How to Document Python Code

Learn why there is a need for documenting code and best practices to do it. Further, learn to leverage the potential of the Pydoc module for documenting purposes.

Apr 3, 2020 · 14 min read

If you are just getting started in Python and would like to learn more, take DataCamp's Intermediate Python course.

pandas — Python's Pandas Library Documentation using Sphinx</a

Relevance of Documenting your Project

Documentation is an essential part of any project you work on, irrespective of the programming language you use. A project having an application consisting of various API's up and running being used by many users but without documentation would be deemed incomplete. For a second, imagine yourself as a developer, how would you feel if you wanted to replicate a project or use some aspect of a project that does not have any documentation? I am sure you would have a hard time integrating it with your architecture.

Better documentation will make your project more successful because you know that when you share the project or the software with the world, you would like the world to use it, especially when it's an open-source project the goal would be even more. You would also want the community to contribute to your project and make it better.

The well-known author of Python programming language quotes that Code is more often read than written. This quote should highlight the importance documentation has on your code or project being implemented by others.

Imagine yourself as an employee of XYZ company, you are serving your notice period, and your manager would like you to transfer that project to your colleague. You might give him a KT (knowledge transfer), but what if your colleague fails to execute one of the codes from the project successfully? There could be several reasons as to why the code doesn't work, maybe the binaries your code runs on doesn't match with the binaries of the current OS.

What exactly is a Documentation?

Documentation has several components attached to it. It needs to be well-structured around these components and adhere to those components to be considered proper documentation.

On an abstract level, the components are:

Making sure the codebase of your project is well commented.
It follows Python's PEP-8 coding standards.
Concrete tutorials about how the project was built, especially when its an open-source project developed for a learning-oriented purpose.
A guide on how to install the necessary packages, modules used to build the software, a technical specification sheet if the project also includes any hardware. For example, how to install anaconda, TensorFlow, Keras, etc.
Several discussions on the project's progress at each time step that could have led to the successful implementation of the software.
Reference material that provides a technical description of the technology stack used during the development phase.
The architectural design of the project or the software solution.

These points are just some of the components that could exist in a well-structured and a perfect looking document. It is important to keep all these components distinct, which would also make it easier to maintain the documentation in the future.

Extracted records:
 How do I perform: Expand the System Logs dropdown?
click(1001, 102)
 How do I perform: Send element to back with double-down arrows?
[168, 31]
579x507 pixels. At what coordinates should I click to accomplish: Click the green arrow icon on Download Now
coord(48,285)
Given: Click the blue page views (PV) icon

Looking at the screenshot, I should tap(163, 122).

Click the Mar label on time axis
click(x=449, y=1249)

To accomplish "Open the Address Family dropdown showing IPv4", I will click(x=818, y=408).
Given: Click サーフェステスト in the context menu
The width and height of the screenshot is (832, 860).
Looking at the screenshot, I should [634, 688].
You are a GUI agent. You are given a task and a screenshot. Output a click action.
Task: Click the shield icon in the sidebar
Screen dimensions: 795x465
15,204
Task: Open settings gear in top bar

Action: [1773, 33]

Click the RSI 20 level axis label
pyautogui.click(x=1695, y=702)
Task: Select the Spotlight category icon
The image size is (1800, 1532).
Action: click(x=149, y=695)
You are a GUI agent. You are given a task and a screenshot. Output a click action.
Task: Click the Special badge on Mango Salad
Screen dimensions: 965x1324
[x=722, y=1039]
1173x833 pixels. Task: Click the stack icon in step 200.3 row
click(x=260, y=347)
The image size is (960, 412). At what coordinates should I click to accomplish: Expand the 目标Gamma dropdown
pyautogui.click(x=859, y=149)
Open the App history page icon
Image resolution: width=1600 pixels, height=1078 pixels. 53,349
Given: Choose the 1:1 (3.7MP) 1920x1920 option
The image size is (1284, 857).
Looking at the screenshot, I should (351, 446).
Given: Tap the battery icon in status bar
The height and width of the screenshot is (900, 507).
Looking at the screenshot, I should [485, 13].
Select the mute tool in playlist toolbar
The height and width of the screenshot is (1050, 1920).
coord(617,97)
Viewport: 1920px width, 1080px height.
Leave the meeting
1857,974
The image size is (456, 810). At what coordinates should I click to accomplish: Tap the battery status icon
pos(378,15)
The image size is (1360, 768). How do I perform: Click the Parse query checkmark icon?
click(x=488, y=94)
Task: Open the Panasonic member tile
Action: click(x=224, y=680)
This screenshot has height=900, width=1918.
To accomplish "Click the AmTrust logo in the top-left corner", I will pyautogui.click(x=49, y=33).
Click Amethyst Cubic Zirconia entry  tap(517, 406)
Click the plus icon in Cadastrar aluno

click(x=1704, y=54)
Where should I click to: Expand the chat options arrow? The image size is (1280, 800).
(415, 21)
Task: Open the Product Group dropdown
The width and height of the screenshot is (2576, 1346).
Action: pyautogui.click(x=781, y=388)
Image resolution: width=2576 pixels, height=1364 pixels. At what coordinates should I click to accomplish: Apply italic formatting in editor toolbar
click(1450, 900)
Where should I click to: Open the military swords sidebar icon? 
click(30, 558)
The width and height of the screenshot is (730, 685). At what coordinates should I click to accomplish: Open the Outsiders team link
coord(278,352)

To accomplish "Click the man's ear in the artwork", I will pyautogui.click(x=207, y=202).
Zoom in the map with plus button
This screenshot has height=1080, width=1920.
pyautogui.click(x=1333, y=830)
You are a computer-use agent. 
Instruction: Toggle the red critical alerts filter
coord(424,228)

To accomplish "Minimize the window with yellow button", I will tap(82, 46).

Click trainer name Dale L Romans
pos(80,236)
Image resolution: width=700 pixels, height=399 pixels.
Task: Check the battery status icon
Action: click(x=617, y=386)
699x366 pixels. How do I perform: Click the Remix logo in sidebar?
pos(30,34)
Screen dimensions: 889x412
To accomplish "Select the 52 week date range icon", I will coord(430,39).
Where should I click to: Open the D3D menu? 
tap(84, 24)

EXERCISE SET:
a) In the article on documenting Python code, what does the well-known author of Python say about code?
b) Name every component of documentation that the article on documenting Python code lists at an abstract level.
c) Extend the article on documenting Python code, picking up after its final paragraph.
The listing has no role in any of this work.

RESULTS OF THE EXERCISE:
a) Code is more often read than written.

b)
1. A well-commented codebase.
2. Code that follows Python's PEP-8 coding standards.
3. Concrete tutorials on how the project was built.
4. A guide to installing the necessary packages and modules, plus a technical specification sheet if the project includes hardware.
5. Discussions of the project's progress at each time step.
6. Reference material that technically describes the technology stack used during development.
7. The architectural design of the project or software solution.

c)
An example of comprehensive documentation that has most of the components we discussed would be similar to the one as shown below:

A lot of people often get confused between commenting & documenting and consider them similar. Commenting is used to describe your code to the user, maintainer, and even for your self as a future reference. Commenting only works at the code-level and can be categorized as a subset of documentation. Comments help guide the reader to:

understand your code,
make it self-explanatory, and
understand its purpose and design.

It is important to remember that since Python follows the PEP-8 coding standards, even comments have to adhere to those standards. The official Python documentation states that flowing long blocks of text with fewer structural restrictions (docstrings or comments), the line length should be limited to 72 characters.

To check whether your code adheres to the PEP-8 standards, you can use the pylint module of Python. This module can be used to modify the character limit for comments and all other lines of code.

Let's see a couple of examples.

Importing module description

import tensorflow as tf
#imports tensorflow as tf. Tensorflow is an n-dimensional matrix.
#just like a 1-D vector, 2-D array, 3-D array etc.

Variable definition description

n_classes = 10 # MNIST total classes (0-9 digits)

For a more in-depth understanding of commenting and its do's & don'ts, check out this helpful post.

Let's now learn how docstrings can help in documenting your project codebase.

Docstrings for Documenting Python Code

Python Docstring is the documentation string that is string literal, and it occurs in the class, module, function, or method definition, and is written as a first statement. Docstrings are accessible from the doc attribute (__doc__) for any of the Python objects, and also with the built-in help() function can come in handy.

Also, Docstrings are great for understanding the functionality of the larger part of the code, i.e., the general purpose of any class, module, or function. In contrast, the comments are used for code, statement, and expressions, which tend to be small. They are a descriptive text written by a programmer mainly for themselves to know what the line of code or expression does and also for the developer who wishes to contribute to that project. It is an essential part that documenting your code is going to serve well enough for writing clean code and well-written programs. Though already mentioned, there are no standards and rules for doing so.

There are two forms of writing a Docstring: one-line Docstrings and multi-line Docstrings. These are the documentation that is used by Data Scientists/programmers in their projects.

The one-line Docstrings are the Docstrings, which fits all in one line. You can use one of the quotes, i.e., triple single or triple-double quotes, opening quotes, and closing quotes need to be the same. In the one-line Docstrings, closing quotes are in the same line as with the opening quotes. Also, the standard convention is to use the triple-double quotes.

def square(a):
    '''Returned argument a is squared.'''
    return a**a

print (square.__doc__)


help(square)

Returned argument a is squared.
Help on function square in module __main__:

square(a)
    Returned argument a is squared.

Multi-line Docstrings also contains the same string literals line as in One-line Docstrings, but it is followed by a single blank along with the descriptive text.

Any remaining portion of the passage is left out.